Stylo rétractable

From Wikipedia, the free encyclopedia

Un stylo rétractable est une variante du stylo à bille. Il se caractérise par un mécanisme intérieur actionnant la cartouche d'encre. Ce mécanisme, mû par un ressort hélicoïdal, permet l'occultation ou la saillie de la pointe d'écriture depuis son fourreau de protection. Une pression exercée sur le poussoir sommital provoque l'éjection de la pointe, laquelle vient se verrouiller en position infradextre du fût pour son emploi.

Histoire

Stylos rétractables Pilot.

La première invention et le brevet initial du stylo à bille rétractable remontent à 1888, et sont attribués à John J. Loud. Toutefois, en raison d’une conception jugée imparfaite, cet objet ne connut aucune commercialisation avant près de six décennies. Les problèmes techniques inhérents à ce premier modèle furent résolus ultérieurement par László Biró et son frère György Biró. Leur innovation reposa sur l’emploi d’une encre plus visqueuse et d’un dispositif d’alimentation exploitant le principe de la capillarité, permettant ainsi un dépôt lent et régulier de l’encre sur le papier. Leur production fut exclusivement distribuée sur le continent européen. Par la suite, l’entrepreneur américain Milton Reynolds apporta une modification substantielle au système en lui adjoignant un mécanisme à gravité. Cette version obtint une large faveur commerciale sur le marché des États-Unis[1]. Enfin, la Frawley Pen Company, fondée en 1949 par Patrick J. Frawley, revendique la fabrication du « premier stylo à bille rétractable » en 1950 [2],[3].

Mécanisme

Le stylo à bille à mécanisme de rétraction se compose d’un corps, d’un poussoir, de deux cames, d’une goupille de guidage, d’un ressort hélicoïdal, d’une cartouche d’encre et d’une pointe à bille logée à son extrémité distale, ainsi que d’autres éléments subsidiaires. La goupille de guidage est généralement rapportée par moulage intégral au corps du stylo. Le ressort, quant à lui, fournit la tension nécessaire à la rétraction de la cartouche dans le fût. Les cames constituent un système mécanique bistable. Dans la première position stable, la cartouche d’encre est entièrement rétractée à l’intérieur du corps ; dans la seconde, elle est déployée, la bille étant exposée pour l’écriture. L’actionnement du poussoir, situé à l’extrémité proximale du stylo, provoque la commutation du système d’une position à l’autre, entraînant la translation alternée de la pointe à bille[1].

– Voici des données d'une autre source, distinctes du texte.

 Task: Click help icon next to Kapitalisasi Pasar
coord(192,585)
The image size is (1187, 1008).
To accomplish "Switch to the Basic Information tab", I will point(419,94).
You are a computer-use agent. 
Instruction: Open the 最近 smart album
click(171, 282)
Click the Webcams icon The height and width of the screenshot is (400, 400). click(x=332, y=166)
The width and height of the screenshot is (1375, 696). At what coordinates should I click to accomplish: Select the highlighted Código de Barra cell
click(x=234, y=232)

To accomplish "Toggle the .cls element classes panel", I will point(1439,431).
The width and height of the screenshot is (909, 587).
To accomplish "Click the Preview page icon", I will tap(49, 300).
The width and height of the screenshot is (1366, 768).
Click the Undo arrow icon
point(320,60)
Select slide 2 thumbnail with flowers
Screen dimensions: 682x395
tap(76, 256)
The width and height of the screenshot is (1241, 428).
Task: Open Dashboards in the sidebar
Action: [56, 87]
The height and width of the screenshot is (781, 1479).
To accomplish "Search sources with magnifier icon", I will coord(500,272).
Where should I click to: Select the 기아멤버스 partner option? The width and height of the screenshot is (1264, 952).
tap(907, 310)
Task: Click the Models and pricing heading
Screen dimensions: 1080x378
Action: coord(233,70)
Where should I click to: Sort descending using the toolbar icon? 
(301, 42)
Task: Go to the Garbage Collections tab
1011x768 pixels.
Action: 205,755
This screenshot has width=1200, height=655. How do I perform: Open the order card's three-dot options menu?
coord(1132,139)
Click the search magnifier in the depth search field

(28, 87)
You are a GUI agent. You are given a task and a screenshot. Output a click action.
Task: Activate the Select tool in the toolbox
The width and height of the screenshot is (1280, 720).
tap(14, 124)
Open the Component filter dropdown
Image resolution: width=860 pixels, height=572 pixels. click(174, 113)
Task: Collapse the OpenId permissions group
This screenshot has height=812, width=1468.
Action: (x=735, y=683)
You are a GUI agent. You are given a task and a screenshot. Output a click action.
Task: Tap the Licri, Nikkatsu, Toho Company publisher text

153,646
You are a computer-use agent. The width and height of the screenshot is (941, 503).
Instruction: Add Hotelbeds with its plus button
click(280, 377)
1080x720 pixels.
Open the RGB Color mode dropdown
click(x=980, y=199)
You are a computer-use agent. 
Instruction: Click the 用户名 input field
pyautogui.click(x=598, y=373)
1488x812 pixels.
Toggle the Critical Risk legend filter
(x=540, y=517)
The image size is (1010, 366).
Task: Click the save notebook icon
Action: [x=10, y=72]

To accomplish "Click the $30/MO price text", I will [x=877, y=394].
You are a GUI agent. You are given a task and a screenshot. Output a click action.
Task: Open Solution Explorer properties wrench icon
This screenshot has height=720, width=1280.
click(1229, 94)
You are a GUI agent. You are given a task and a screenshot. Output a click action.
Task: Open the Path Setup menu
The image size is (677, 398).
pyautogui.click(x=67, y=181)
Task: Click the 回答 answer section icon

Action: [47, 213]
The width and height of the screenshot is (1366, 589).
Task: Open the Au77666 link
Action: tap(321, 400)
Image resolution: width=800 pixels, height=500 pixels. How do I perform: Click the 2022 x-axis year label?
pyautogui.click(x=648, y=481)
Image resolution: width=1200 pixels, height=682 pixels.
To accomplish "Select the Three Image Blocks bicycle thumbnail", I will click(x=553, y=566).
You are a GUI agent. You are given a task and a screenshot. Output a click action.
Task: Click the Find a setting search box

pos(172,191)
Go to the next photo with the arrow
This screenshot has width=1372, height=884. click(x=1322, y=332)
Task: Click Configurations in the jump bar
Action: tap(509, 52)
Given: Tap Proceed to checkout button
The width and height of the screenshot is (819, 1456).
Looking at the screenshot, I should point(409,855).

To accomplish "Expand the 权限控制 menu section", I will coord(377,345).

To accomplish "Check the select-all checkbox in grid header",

Clic habituel sur un stylo

Le déclic de stylographe désigne l’action répétée d’enfoncer le mécanisme d’un stylo à bille, produisant un son sec[4]. Usuellement, ce mécanisme n’est actionné que pour faire jaillir ou rétracter la pointe en vue de l’écriture. L’émission sonore qui en résulte présente des variations de hauteur, d’intensité et de timbre, fonction de la morphologie et de la marque de l’instrument. Lorsqu’elle est produite de façon itérative, cette manifestation acoustique peut engendrer des effets psychiques tant sur son auteur que sur les individus avoisinants. Ce geste, tantôt conscient tantôt inconscient, est fréquemment corrélé à des états de désœuvrement, d’inattention[1], de méditation, de dissimulation ou de nervosité[2]. Il est parfois qualifié de manie nerveuse — une expression dénotant une certaine agitation psychomotrice — ou encore d’« activité distrayante libérant une énergie nerveuse »[4]. Le cliquetis de stylographe peut s’apparenter à une forme de comportement d’autostimulation, mais il se singularise par sa discrétion sociale : son exécution en public passe souvent inaperçue, contrairement à d’autres manifestations analogues jugées socialement inconvenantes[1],[3].

Le bruit provoqué par la manipulation d'un stylo à clic est susceptible de nuire à la faculté de concentration d'autrui, étant fréquemment perçu comme une cause d'agacement. Ce phénomène acoustique peut également constituer un stimulus déclencheur de réactions misophones chez certains individus.

Dans la culture populaire

  • Boris Grishenko (incarné par Alan Cumming), subalterne dans le film GoldenEye (1995) de la série James Bond, se distingue par un tic gestuel caractéristique : l'actionnement répété du mécanisme de son stylo. Lors du dénouement de l'intrigue, l'agent Bond tire parti de cette manie en substituant à l'objet usuel un engin explosif déguisé, dont la mise à feu est précisément commandée par une pression similaire. Cette manipulation provoque l'anéantissement de la base souterraine de l'antagoniste.
  • Dans un message publicitaire pour la marque de prêt-à-porter Kohl's, Jennifer Lopez — incarnant une version fictive de sa propre personne — irrite ses collaborateurs par l'action répétée d'enclencher un stylo à cliquet[1].